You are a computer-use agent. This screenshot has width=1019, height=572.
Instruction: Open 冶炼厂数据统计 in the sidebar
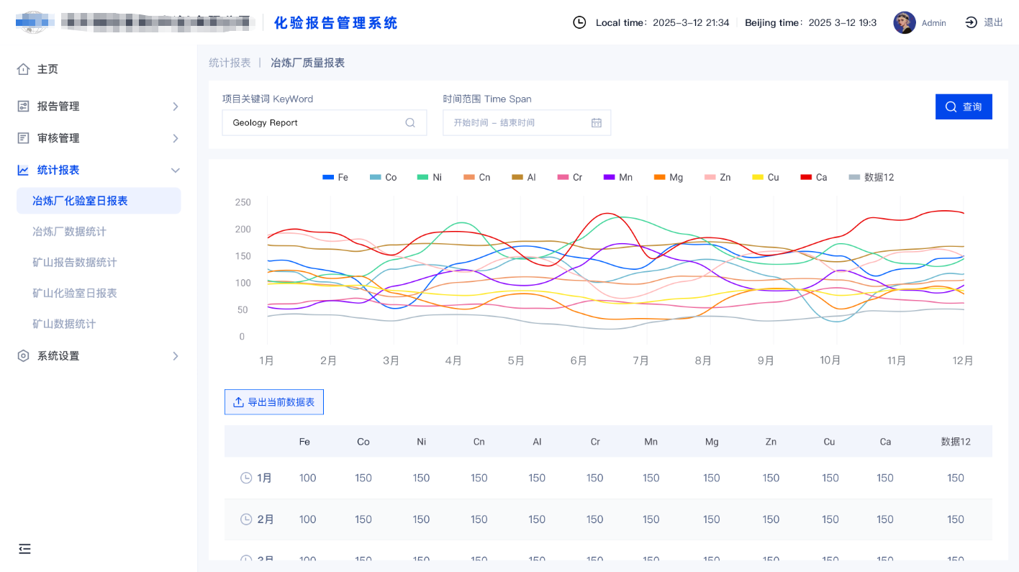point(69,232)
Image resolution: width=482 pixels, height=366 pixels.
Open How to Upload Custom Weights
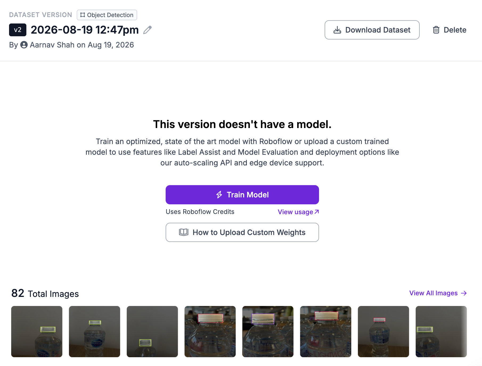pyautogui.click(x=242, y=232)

___

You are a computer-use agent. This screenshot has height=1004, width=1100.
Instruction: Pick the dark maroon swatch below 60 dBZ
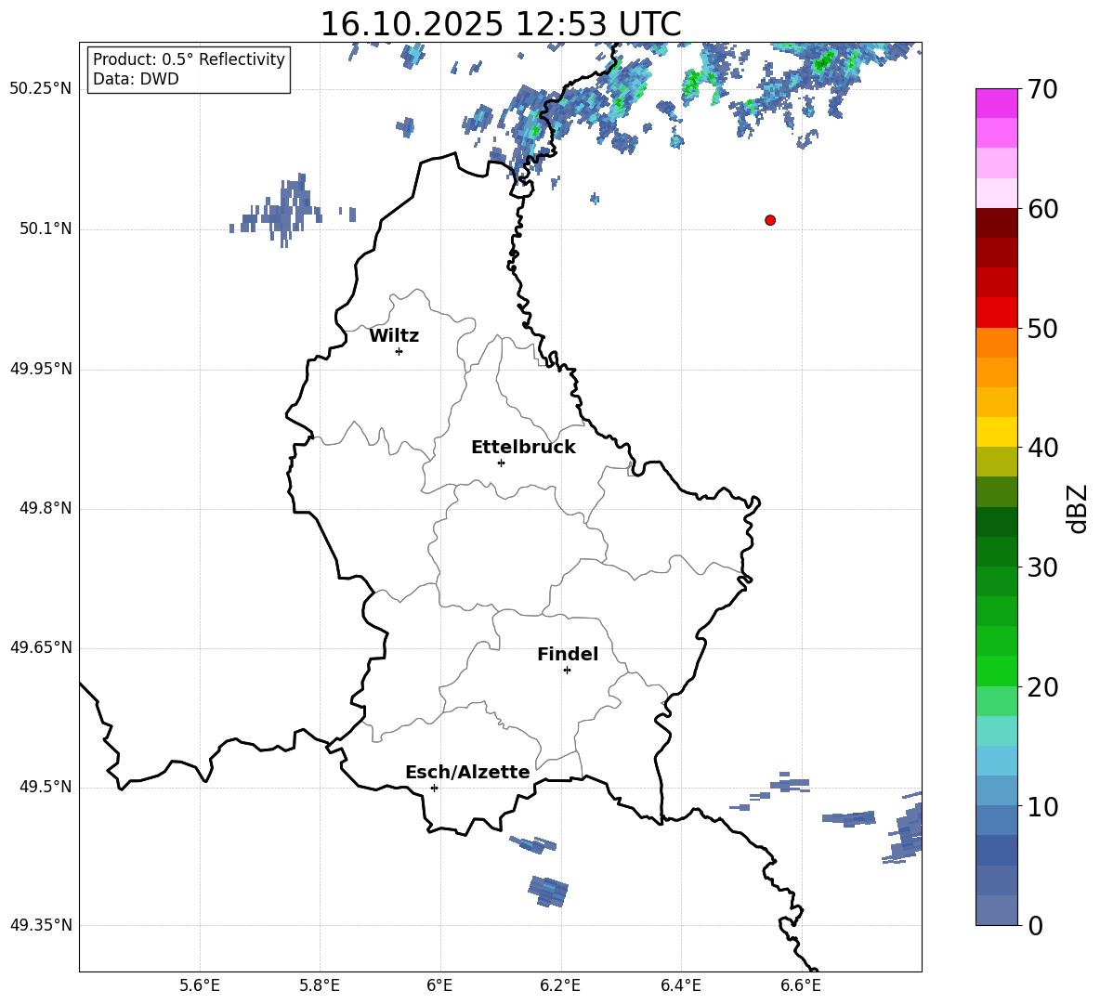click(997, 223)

___

• _WHAT YOU HAVE TO DO_:
Lay out the records as a JSON list of strings, one string per line, beginning at the line that has "has height=1004, width=1100." and stopping after the line that has "click(997, 223)". Skip blank lines and leave the pictures out.

• _RESPONSE BELOW_:
[
  "You are a computer-use agent. This screenshot has height=1004, width=1100.",
  "Instruction: Pick the dark maroon swatch below 60 dBZ",
  "click(997, 223)"
]